The emergence of β-lactam resistant mutants of Pseudomonas aeruginosa S-1278, a clinical isolat susceptible to β-lactams, was investigated in a rat pouch infection model using 4 β-lactam antibiotics: piperacillin (PIPC), tazobactam/piperacillin (TAZ/PIPC), ceftazidime (CAZ), and imipenem (IPM). After intravenous administration of 20 and 100mg/kg of each drug in the rat pouch infection model, the frequency of mutants resistant to PIPC and TAZ/PIPC were <1.0×10^-5 to 3.7×10^-8: lower than those of CAZ and IPM (2.4×10^-5 to 7.5×10^-5).
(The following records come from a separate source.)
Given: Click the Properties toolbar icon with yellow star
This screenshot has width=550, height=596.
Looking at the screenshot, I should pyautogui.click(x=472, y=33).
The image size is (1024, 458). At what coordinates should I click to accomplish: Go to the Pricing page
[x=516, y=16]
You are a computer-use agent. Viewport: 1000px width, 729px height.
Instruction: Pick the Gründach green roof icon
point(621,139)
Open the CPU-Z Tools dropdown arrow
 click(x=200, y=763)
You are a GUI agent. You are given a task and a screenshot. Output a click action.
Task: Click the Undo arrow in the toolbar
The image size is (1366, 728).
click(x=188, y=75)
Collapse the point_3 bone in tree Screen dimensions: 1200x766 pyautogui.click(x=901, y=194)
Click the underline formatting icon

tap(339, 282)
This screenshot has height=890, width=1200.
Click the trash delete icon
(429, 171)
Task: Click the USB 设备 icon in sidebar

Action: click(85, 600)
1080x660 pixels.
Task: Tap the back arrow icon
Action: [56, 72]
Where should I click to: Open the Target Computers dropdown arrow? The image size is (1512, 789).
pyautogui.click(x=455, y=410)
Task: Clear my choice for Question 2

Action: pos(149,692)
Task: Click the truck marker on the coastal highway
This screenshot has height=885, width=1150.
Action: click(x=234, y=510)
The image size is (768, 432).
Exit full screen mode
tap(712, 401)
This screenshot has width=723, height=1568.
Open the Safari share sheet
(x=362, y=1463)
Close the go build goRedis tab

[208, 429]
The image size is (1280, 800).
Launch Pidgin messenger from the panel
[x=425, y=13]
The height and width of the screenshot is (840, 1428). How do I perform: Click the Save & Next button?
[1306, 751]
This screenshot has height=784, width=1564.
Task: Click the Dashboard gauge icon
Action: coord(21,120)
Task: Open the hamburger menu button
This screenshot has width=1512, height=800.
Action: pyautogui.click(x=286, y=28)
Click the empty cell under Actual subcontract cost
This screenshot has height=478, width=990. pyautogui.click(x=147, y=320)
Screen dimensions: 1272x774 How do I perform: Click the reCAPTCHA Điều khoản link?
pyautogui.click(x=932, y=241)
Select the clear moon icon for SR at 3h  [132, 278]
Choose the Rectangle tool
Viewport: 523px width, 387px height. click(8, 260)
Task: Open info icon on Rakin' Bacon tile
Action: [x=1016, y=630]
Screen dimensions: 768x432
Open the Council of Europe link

The frequency of mutants resistant to CAZ increased drastically after 3 administrations, and its frequency (4.7×10^-2 to 2.17times;10^-1) was the highest. No significant difference of frequency of resistant mutants was seen among the 4 β-lactam antibiotics in vitro, but CAZ selected resistant mutants in a wider concentration than in other antibiotics. In conclusion, the frequency of mutants resistant to PIPC was comparable to that of TAZ/PIPC, and was lower than for CAZ and IPM in the rat pouch infection model.